AQLQueryGenerator ignores the unnested variable when there is no group by and select #255

Closed luochen01 closed 7 years ago

luochen01 commented 7 years ago

For a cloudberry query having a unnest statement but no group by and select statements, the AQL query should output a flatted record which includes the unnested variable.

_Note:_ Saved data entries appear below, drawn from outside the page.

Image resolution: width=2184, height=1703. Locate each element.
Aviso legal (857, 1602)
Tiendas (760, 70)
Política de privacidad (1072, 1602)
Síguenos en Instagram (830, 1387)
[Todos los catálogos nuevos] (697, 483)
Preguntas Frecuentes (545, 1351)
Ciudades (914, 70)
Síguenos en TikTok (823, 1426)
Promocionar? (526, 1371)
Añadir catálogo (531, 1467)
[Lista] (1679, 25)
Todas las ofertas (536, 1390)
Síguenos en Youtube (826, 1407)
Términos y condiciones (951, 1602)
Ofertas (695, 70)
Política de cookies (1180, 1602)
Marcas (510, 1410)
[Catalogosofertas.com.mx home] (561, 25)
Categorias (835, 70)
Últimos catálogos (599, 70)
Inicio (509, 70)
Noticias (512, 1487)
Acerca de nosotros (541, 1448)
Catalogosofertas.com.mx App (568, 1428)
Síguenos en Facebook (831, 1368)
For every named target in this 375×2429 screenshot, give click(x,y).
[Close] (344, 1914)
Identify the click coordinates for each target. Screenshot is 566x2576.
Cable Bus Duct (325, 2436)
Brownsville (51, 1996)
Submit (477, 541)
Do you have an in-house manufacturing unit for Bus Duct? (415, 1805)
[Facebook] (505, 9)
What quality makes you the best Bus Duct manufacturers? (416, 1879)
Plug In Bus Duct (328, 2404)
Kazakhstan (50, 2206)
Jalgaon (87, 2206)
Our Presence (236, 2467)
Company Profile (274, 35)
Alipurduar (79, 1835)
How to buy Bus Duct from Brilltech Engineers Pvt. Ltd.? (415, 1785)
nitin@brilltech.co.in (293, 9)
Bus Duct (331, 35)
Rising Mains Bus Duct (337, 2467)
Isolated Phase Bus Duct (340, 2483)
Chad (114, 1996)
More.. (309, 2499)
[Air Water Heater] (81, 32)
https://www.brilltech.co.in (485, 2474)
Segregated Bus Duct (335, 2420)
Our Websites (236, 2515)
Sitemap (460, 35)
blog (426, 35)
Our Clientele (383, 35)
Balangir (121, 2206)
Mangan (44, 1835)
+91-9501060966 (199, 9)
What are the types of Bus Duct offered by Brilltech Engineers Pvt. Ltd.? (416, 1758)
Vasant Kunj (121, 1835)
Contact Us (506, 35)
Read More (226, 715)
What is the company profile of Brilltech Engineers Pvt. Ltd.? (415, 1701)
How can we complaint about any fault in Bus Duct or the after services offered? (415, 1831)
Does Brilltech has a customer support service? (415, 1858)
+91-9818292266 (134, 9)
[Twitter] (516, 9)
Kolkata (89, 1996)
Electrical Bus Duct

However, the current AQL generator simply ignores the unnested variable.

For example, consider the following query.

{
  "dataset": "twitter.ds_tweet",
   "unnest" : [{ "hashtags": "tag"}],
    "select" : {
    "order" : [ "-count"],
    "limit": 10,
    "offset" : 0
  }
}

The execution of this query should produce some records like:

{  
   "create_at":"2015-11-23T16:14:04.000Z",
   "id":668945642149036032,
   "text":"#ledyardffa members at the IMAGE conference at Aqua Turf Club. @ Aqua Turf Club https://t.co/qTfur8kdEG",
   "in_reply_to_status":-1,
   "in_reply_to_user":-1,
   "favorite_count":0,
   "coordinate":[  
      -72.87427231,
      41.57279355
   ],
   "retweet_count":0,
   "lang":"en",
   "is_retweet":false,
   "hashtags":[  
      "ledyardffa"
   ],
   "user":{  
      "id":801273728,
      "name":"Bob Williams",
      "screen_name":"rwilliamslhs",
      "lang":"en",
      "location":"Connecticut, USA",
      "create_at":"2012-09-03",
      "description":"Ledyard HS Ag-Sci Teacher\r\nFormerly Habitat for Humanity International partner in the Philippines and long-time resident of General Santos City",
      "followers_count":11,
      "friends_count":6,
      "statues_count":6
   },
   "place":{  
      "country":"United States",
      "country_code":"United States",
      "full_name":"Southington, CT",
      "id":"000086513b2042b6",
      "name":"Southington",
      "place_type":"city",
      "bounding_box":[  
         [  
            -72.944738,
            41.544766
         ],
         [  
            -72.818407,
            41.653245
         ]
      ]
   },
   "geo_tag":{  
      "stateID":9,
      "stateName":"Connecticut",
      "countyID":9009,
      "countyName":"New Haven"
   },
   "tag": "ledyardffa"
}

However, the current AQL query would generate the following query:

for $t in dataset twitter.ds_tweet
where not(is-null($t.'hashtags'))
for $unnest0 in $t.'hashtags'
limit 10
offset 0
return
$t

And the query would produce some record like:

{  
   "create_at":"2015-11-23T16:14:04.000Z",
   "id":668945642149036032,
   "text":"#ledyardffa members at the IMAGE conference at Aqua Turf Club. @ Aqua Turf Club https://t.co/qTfur8kdEG",
   "in_reply_to_status":-1,
   "in_reply_to_user":-1,
   "favorite_count":0,
   "coordinate":[  
      -72.87427231,
      41.57279355
   ],
   "retweet_count":0,
   "lang":"en",
   "is_retweet":false,
   "hashtags":[  
      "ledyardffa"
   ],
   "user":{  
      "id":801273728,
      "name":"Bob Williams",
      "screen_name":"rwilliamslhs",
      "lang":"en",
      "location":"Connecticut, USA",
      "create_at":"2012-09-03",
      "description":"Ledyard HS Ag-Sci Teacher\r\nFormerly Habitat for Humanity International partner in the Philippines and long-time resident of General Santos City",
      "followers_count":11,
      "friends_count":6,
      "statues_count":6
   },
   "place":{  
      "country":"United States",
      "country_code":"United States",
      "full_name":"Southington, CT",
      "id":"000086513b2042b6",
      "name":"Southington",
      "place_type":"city",
      "bounding_box":[  
         [  
            -72.944738,
            41.544766
         ],
         [  
            -72.818407,
            41.653245
         ]
      ]
   },
   "geo_tag":{  
      "stateID":9,
      "stateName":"Connecticut",
      "countyID":9009,
      "countyName":"New Haven"
   }
}
chenlica commented 7 years ago

@luochen01 Can you format the output nicely using github syntax so that we can see the results easily?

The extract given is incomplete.